Machtkampf in den USA

Demokraten kündigen Amtsenthebungsverfahren gegen Trump an

Die Sprecherin des Repräsentantenhauses Nancy Pelosi hat angekündigt, gegen Präsident Donald Trump ein Amtsenthebungsverfahren einleiten zu wollen.

Die Sprecherin des Repräsentantenhauses, die Demokratin Nancy Pelosi, hat hat angekündigt, erste Schritte zu einem Amtsenthebungsverfahren gegen Präsident Donald Trump einleiten zu wollen. Mit dieser Idee, die demokratische Entscheidung auszuhebeln, spielen die Demokraten schon seit drei Jahren.

Die drittmächtigste Politikerin in Amerika begründete ihren Schritt mit Vorwürfen gegen Trump, er erpresse den Ukrainischen Präsidenten, um Ermittlungen gegen Joe Biden einleiten zu können. Biden ist einer der möglichen Kandidaten, die im nächsten Jahr für die Demokraten gegen Trump antreten könnten.
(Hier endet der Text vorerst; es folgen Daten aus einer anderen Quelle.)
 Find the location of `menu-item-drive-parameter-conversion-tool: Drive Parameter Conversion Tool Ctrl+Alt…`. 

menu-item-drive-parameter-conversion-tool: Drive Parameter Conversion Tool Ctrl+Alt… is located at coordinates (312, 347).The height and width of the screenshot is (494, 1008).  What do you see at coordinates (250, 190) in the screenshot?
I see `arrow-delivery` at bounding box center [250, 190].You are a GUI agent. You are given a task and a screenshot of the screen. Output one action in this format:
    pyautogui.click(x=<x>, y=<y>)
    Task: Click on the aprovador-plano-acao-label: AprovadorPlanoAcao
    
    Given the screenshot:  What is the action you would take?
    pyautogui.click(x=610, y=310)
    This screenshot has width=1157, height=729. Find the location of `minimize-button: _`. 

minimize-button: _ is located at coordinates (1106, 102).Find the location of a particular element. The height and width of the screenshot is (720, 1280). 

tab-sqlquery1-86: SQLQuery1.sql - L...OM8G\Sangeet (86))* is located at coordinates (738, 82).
Einem Amtsenthebungsverfahren sind hohe Hürden gesetzt. Es handelt sich um einen politischen Prozess unter dem Vorsitz des Obersten Richters des Supreme Courts, bei dem das Repräsentantenhaus über die Zulassung der Anklage entscheidet und der Senat in einem möglichen Verfahren die Aufgabe der Geschworenen übernimmt. Das Ergebnis ist also im Kern von dem Abstimmungsverhalten der Abgeordneten abhängig und damit auch von den Mehrheitsverhältnissen in den beiden Häusern des US-Parlaments.

Der Vorwurf der Erpressung im Zusammenhang mit Joe Bidens Tätigkeiten in der Ukraine gilt insgesamt als zu dünn begründet, als dass er viele Republikaner überzeugt, die Absetzung ihres eigenen Präsidenten anzustreben. Ohne deren Zustimmung hat das Verfahren aber keine Aussicht auf Erfolg.
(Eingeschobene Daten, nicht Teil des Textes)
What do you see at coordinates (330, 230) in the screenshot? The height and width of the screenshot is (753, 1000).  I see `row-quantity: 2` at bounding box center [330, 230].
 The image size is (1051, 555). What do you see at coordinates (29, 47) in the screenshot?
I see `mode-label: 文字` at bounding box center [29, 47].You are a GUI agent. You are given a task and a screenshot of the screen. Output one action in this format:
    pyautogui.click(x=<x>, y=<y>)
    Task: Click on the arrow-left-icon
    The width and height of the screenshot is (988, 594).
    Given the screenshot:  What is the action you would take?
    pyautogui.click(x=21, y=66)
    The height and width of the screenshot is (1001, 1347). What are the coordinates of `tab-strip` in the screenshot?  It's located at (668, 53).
Weiter könnte sogar Joe Bidens Verhalten selber zum Problem für die Demokraten werden. Eventuell fällt er dann als Gegenkandidat aus. Es wäre die Stunde der Elizabeth Warren als Präsidentschaftskandidatin der Demokratischen Partei, die aus ihrer Verachtung für Trump keinen Hehl macht. Ihr werden aber nur geringe Chancen eingeräumt, gegen Trump im nächsten Jahr zu gewinnen.

Bei der Ankündigung von Pelosi handelt es sich daher womöglich um die ersten Anzeichen von Verzweiflung auf Seiten der Demokratischen Partei, da man politisch gegen Trump immer mehr ins Hintertreffen gerät. Weil die Demokraten dem Präsidenten nicht politisch beikommen können - die Wirtschaftsdaten der USA sind nach wie vor sehr positiv - weichen sie auf Versuche aus, ihn mit anderen Mitteln zu bekämpfen.
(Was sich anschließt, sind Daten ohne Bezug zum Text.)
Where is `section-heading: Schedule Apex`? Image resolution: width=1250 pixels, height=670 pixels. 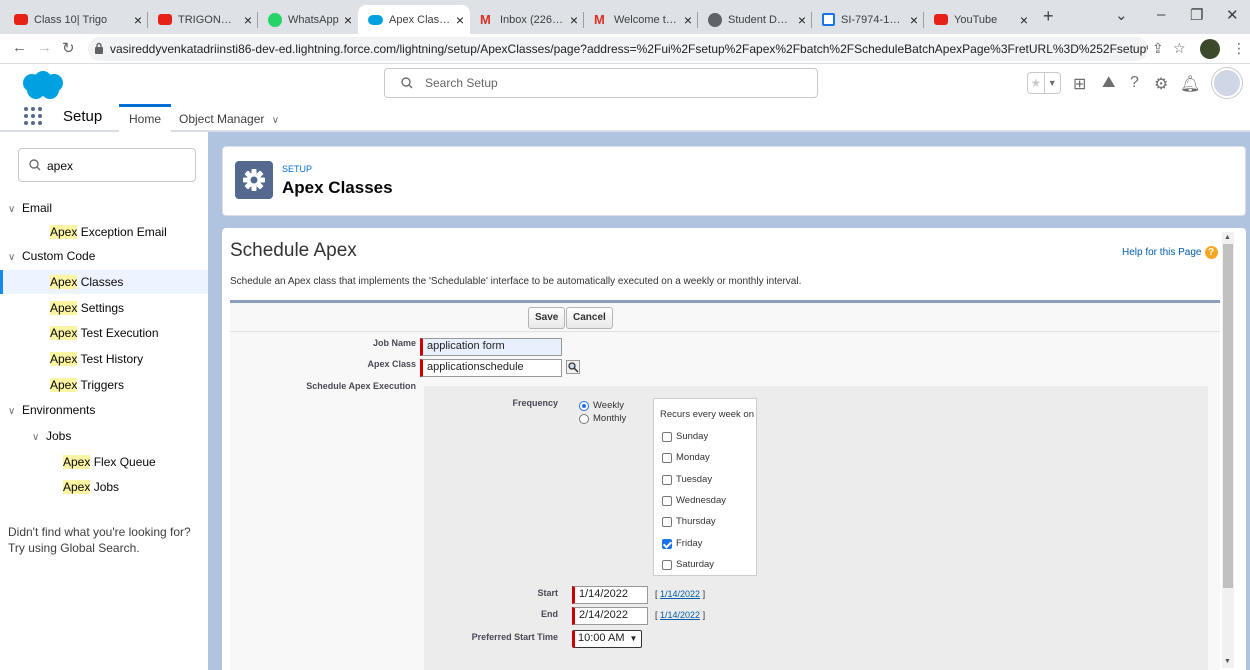 section-heading: Schedule Apex is located at coordinates (294, 250).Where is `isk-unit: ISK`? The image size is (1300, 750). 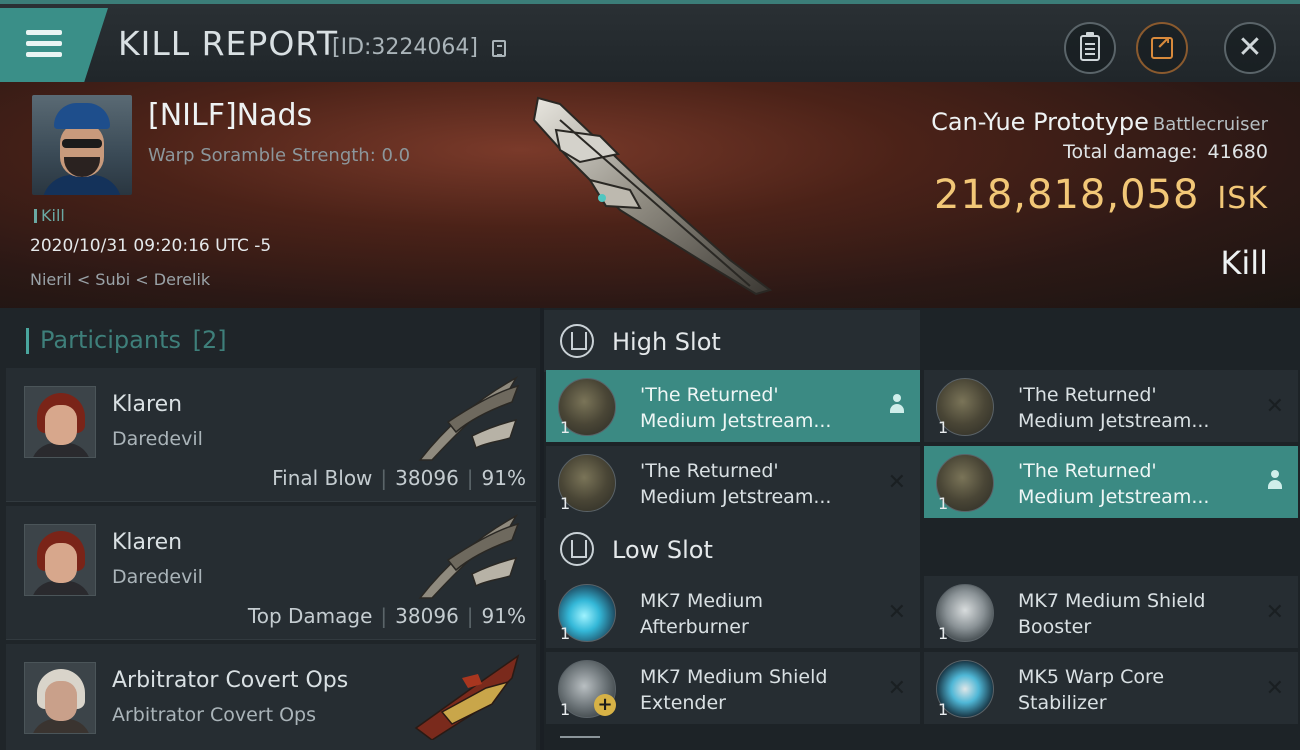
isk-unit: ISK is located at coordinates (1242, 198).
Doch nicht nur deshalb gerät der angestrebte Verfahren in ein schlechtes Licht. Ein Jahr vor der Wahl wird es zu einem riskanten Spiel, denn die Wähler werden nicht verstehen, warum Trump mit Hilfe eines Enthebungsverfahrens aus dem Amt gedrängt werden soll, wo sie selber, die Wähler, ihn durch die Wahl selbst stürzen könnten. Das Verfahren trägt damit undemokratische Züge.